A referendum on banning politicians and civil servants from having bank accounts or companies based in tax havens was held in Ecuador on 19 February 2017, alongside general elections. The proposal was approved by voters, giving people one year to transfer their assets. If they do not, they will be removed from their posts.

The question on the ballot was "Do you agree that, for those holding a popularly elected office or for public servants, there should be a prohibition on holding assets or capital, of any nature, in tax havens?"

In preparation for the referendum, the Ecuadorian Internal Revenue Service issued a resolution outlining the criteria for a jurisdiction to be considered a tax haven, establishing two categories: Preferential tax regimes, and low tax jurisdictions.

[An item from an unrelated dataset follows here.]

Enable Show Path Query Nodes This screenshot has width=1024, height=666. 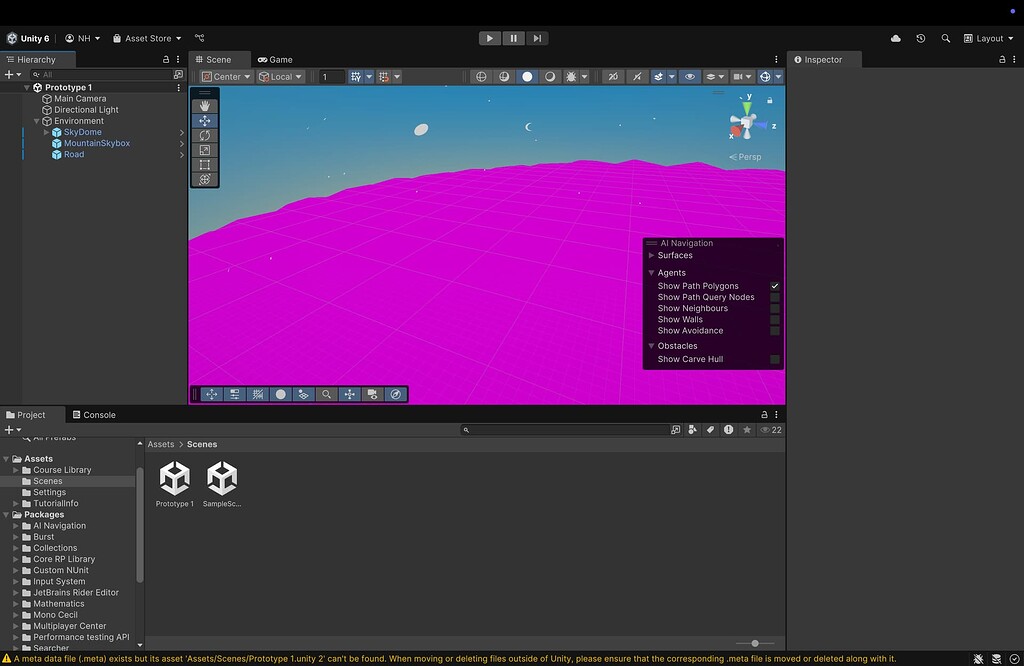(775, 297)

A preferential tax regime was classed as a jurisdiction whose effective tax rate is below 60% in relation to the Ecuadorian corporate income tax (CIT) rate of 13.2%. A low tax jurisdiction was classed as having an effective tax rate below 60% in relation to the Ecuadorian CIT of 13.2% and no substantial economic activity. The IRS may remove a country from their list of tax havens if it reforms its tax policy, if it enforces a treaty to avoid double taxation, including a special information exchange clause, or if its laws do not include banking confidentiality, securities or other regulations that prohibit sharing information with the Ecuadorian IRS.

Along with this definition, the Ecuadorian IRS published a list of countries which currently meet the definition of a tax haven under their law. This list included 28 jurisdictions in the Americas, 19 in Oceania, 16 in Europe, 13 in Asia, 9 in Africa and two other island territories.

Outgoing President Rafael Correa stated that he would campaign in favour of the proposal, having previously stated that tax havens were one of the biggest issues for democracy.